There was only one journalist at this gathering who considered it unworthy to pay attention to glances. This was the Dr Süsskind whom Friedrich had encountered on the train years before. To be sure, Dr Süsskind did not recognize his old travelling companion. But, even if he had recognized Friedrich, it would probably not have prevented him from remarking very audibly to one of the press attachés who had become so common after the war, and who were initiating the era of democracy: 'When I was in Austria during the war, I realized at once that we should lose the war. Perhaps you remember what I wrote after the breakthrough at Gorlice?' And as the press attaché, who was not yet sufficiently versed in diplomacy to succeed in being tactful, said 'No!', Dr Süsskind went into a detailed account of his article which had revealed a prophetic pessimism. Friedrich recalled the journalist's optimism in the train. 'I once had the pleasure,' he said to Dr Süsskind, 'of meeting you.' 'I certainly don't remember it,' said the candid journalist, for whom truth came first. 'You were sitting in the train with a Prussian colonel and an Austrian major,' persisted Friedrich. 'Quite right,' said Dr Süsskind, 'but I never noticed you.' There was no point in talking to him. As if his primary concern, before embarking on a conversation, was to fathom whether Friedrich was telling the truth, he repeated once more: 'I certainly didn't notice you!' 'Yes,' said Friedrich, to jolt the other's memory, 'your wife was waiting for you at K.' 'Ah,' replied Süsskind bleakly, 'that was not my wife, that was my sister-in-law.' And that disposed of the matter.

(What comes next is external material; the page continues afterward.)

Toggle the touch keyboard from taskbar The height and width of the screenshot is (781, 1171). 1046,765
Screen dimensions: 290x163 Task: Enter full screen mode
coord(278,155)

It was in no way remarkable to encounter Dr Süsskind's stubborn matter-of-factness in the realm of this newly hatched diplomacy. The legacy of the career diplomats who had brought about the war through folly, ambition, an unthinking pleasure in the secret game, but who at least displayed the social forms as natural qualities, fell after the war to the bourgeois intellectuals—editors, men of letters, teachers and judges—men who, with an incurable love of sincerity, endeavoured to copy the traditional tricks of international politics, and who could be seen from a mile away as striving to safeguard a so-called state secret. With diplomatic passports, for which they themselves had more respect than the customs officials, they crossed the frontiers hiding in their sealed bags lace for their wives and liqueurs for their guests, in conformity with the familiar behaviour of the lower middle class from which they sprang. Diplomatic intercourse between the representatives of the old and the new states acquired the cosy aspect of bourgeois family occasions; and it was no accident that beer, the festive drink of sturdy uprightness, became a political intoxicant. Beer evenings were the vogue. The reconciliation of the nations was achieved under the aegis of beer, just as formerly the preparation of the war had been achieved to the accompaniment of champagne. Men had become congenial. The international dominance of the bourgeoisie had only just begun.